Comme vous le voyez, les circonstances matérielles sont transformées : Gœthe s’est rajeuni, tout en restant ressemblant. Christiane a disparu, pour faire place à une héroïne plus décorative et mieux appropriée. Ce qui demeure conforme à la réalité, c’est que nous avons affaire à des êtres mûrs, raisonnables, bien établis dans une bonne existence plus que confortable, qui ont eu l’un et l’autre leur part antérieure d’émotions, en sorte qu’il ne leur reste plus, semble-t-il, qu’à vieillir ensemble, dans la tiédeur de leur sentiment apaisé, dans le bel ordre de la propriété dont ils perfectionnent toujours l’arrangement.

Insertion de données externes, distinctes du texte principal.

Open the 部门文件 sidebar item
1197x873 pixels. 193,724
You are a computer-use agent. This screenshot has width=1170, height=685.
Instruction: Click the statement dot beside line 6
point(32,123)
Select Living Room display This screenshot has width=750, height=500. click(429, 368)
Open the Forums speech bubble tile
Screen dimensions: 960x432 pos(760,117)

Ainsi en serait-il sans doute, si l’imprudence d’Edouard ne se plaisait à réunir les élémens d’une catastrophe. Son bonheur de coq-en-pâte, au fond, l’ennuie. Sans se l’avouer, il trouve beaucoup de monotonie à cette existence d’où l’on a banni tous les troubles. Pour l’agrémenter, il imagine donc d’ouvrir leur foyer à l’un de ses amis qui se trouve dans une situation difficile, et qu’il n’hésite point à introduire en tiers dans leur intimité. Charlotte résiste à ce caprice ; mais elle y cède, et réclame en échange le rappel de sa nièce Ottilie. Le ménage à deux devient ainsi un ménage à quatre, qui prend aussitôt de l’intérêt. Le capitaine, en effet, est un galant homme, actif et intelligent comme tous les personnages de Gœthe, d’une âme droite, d’un caractère solidement trempé. Quant à Ottilie, elle est la plus délicieuse enfant qu’on puisse imaginer : d’une beauté discrète, qui ne se révèle pas au premier regard, elle est douce, modeste, un peu passive, délicatement dévouée, d’une sensibilité vite inquiète, sous des dehors presque toujours tranquilles. Et voici que la nature, agissant selon ses lois inexpliquées, trouble l’accord des quatre substances humaines réunies ainsi par le hasard. N’en agit-elle pas de même avec les substances inconscientes, qui se cherchent, se séparent, se combinent selon le mystère de leurs affinités ? Le capitaine le sait, et, avant que l’action se noue, l’explique. Il est même prêt à démontrer par une expérience de chimie comment cela se passe : un corps A est uni avec un corps B, « sans que de nombreux essais et de nombreux efforts aient pu les séparer » ; d’autre part, des corps C et D sont unis dans des conditions pareilles. Vous mettez les deux couples en contact : en un instant, tout est bouleversé, A va se joindre à D et C à B, « sans qu’on puisse dire lequel a quitté l’autre le premier. » Edouard, qui aime à plaisanter, s’empare de cette formule.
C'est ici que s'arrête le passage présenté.